As someone who has crunched on a tangentially related AAA game (that I cannot name) that was delayed twice (the first time for about 8 months, second for another few weeks) I do not think of crunch as something that always has to be a bad thing if it is well managed. The problem is that keeping crunch well managed is notoriously difficult, and there tends to be at least a couple (if not many) inexperienced managers in the chain that really hurt their teams.
In my case, initial "crunch" for my team (QA) on the project was nothing crazy: the managers and leads had to readjust their schedules to cover a newly formed night team, and we moved to a night and day team. This eventually moved to a night, day and skeleton hour team (i.e. almost 24/7 coverage) and even that was mostly fine, since people were not asked to work more than 40 hours a week (aside from some managers who felt obligated to do so, but that's a management style I'll never understand).
Everything seemed fine until about 6 months prior to release, where members of the team started burning out (burn out on a project is normal in QA, it is extremely difficult to play a game you might not like 40 hours a week for extended periods of time, nevermind the fact that some people had been on the project for YEARS at that point) and shrinking because my company had signed a bunch more contracts meaning other projects needed more people.
From that point forward, we were never told we HAD to do overtime, but there was an unsaid expectation both from management (for performance review reasons) and teammates (so they werent stuck doing all the OT) to do at least a little bit of extended hours, and these extended hours initially started with either working an extra 2-3 hours by staying late and then as release drew closer things kept getting added on such as:
1) Saturdays would suddenly open up as a possible workday, starting with half days and eventually becoming full days. A few weeks after that, Sundays were added too.

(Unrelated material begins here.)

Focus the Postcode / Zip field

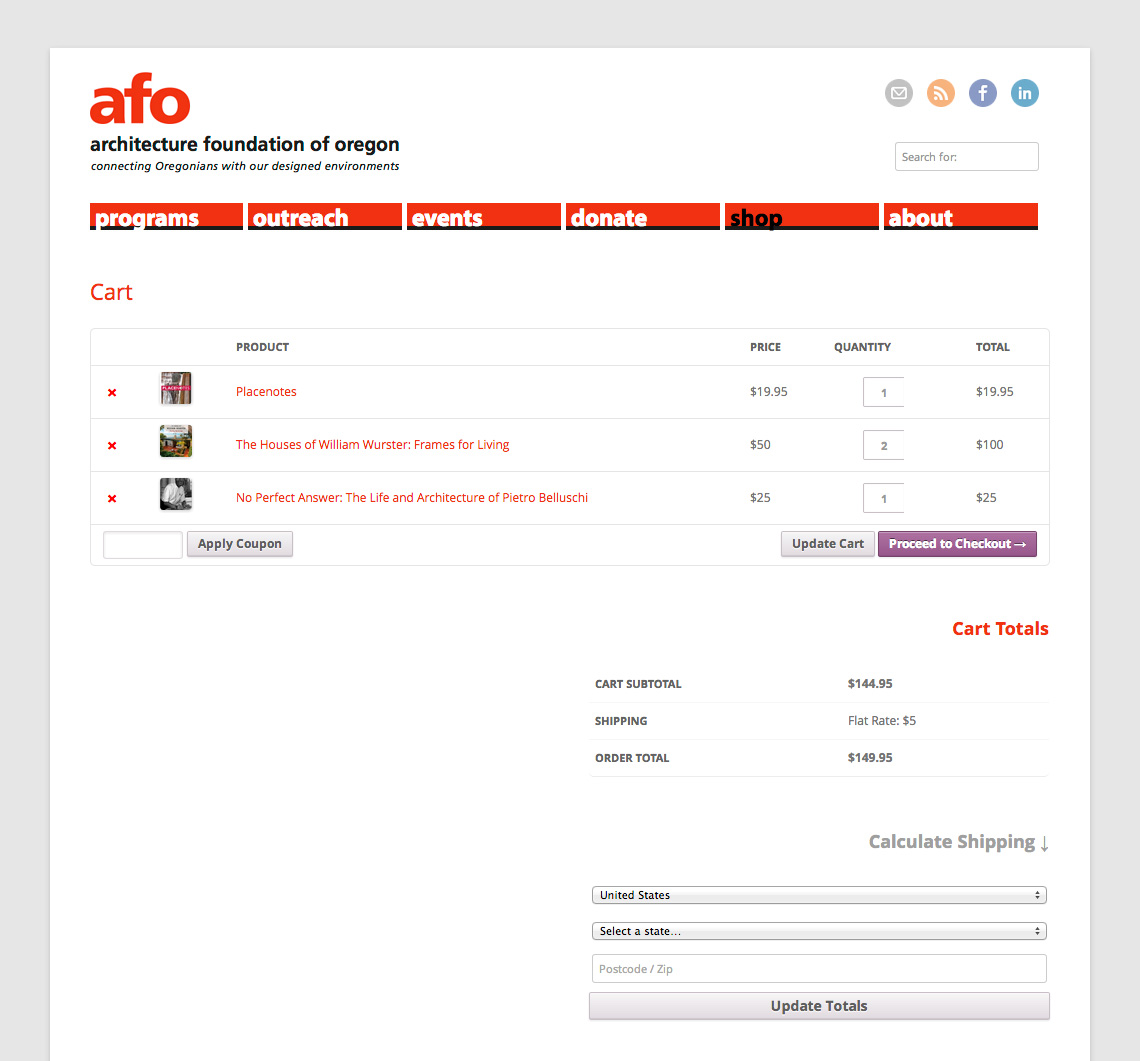coord(819,969)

2) The 2-3 hours once a week I mentioned earlier became 2-3 hours available every day.
At the peak of the overtime craze on our project, I worked 72 hours a week for about a month straight. While I definitely got paid extra and made good money, I was willing to work myself to the bone at the time because I was trying to forget a bad breakup and I also at the time knew it would further my career. It absolutely did too since doing all of that overtime also gave me a good reputation around the office and was worn as a badge of honor, as every time I interviewed for a position to move up at the company from that point forward, the 72 hours every week for a month became an easy answer to the question "Are you dedicated to your projects and willing to see them through?"
After working on and seeing multiple similar projects: "Crunch" can be well managed by adept and highly skilled managers with minimal impact to the team however a large amount of the time it initially starts off as something well planned but all of the wheels fall off the cart at some point.

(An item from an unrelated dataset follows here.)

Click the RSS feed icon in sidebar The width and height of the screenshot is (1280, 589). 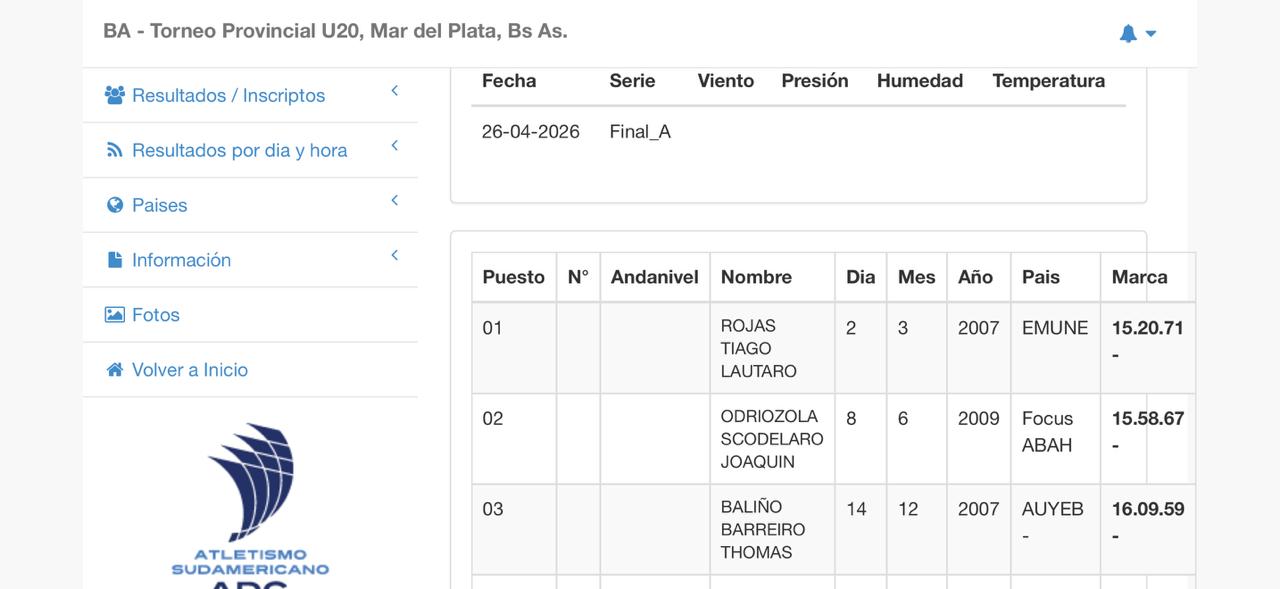(114, 150)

There is a real human impact to crunch and societal and team pressure are very real things, especially when you are at the lower end of the totem pole and horror stories are spread around the office about people being put on-call (i.e. let go unless needed for emergency work) because they weren't "team players". I was able to leverage the fact that I did a crazy amount of crunch (plus other skills) into a lot of job mobility for myself, but once I got to manage my own teams I quickly learned that my bosses (back when I was low on the totem pole) were under pressure from their bosses to get certain people to crunch because the client (we were outsourced QA) wanted specific, skilled people on the project at all times and did not want to bring in people who did not know the project (since commonly someone new to the project was either brand new and had to be trained or was someone off another project that had to learn the rules and methods of ours).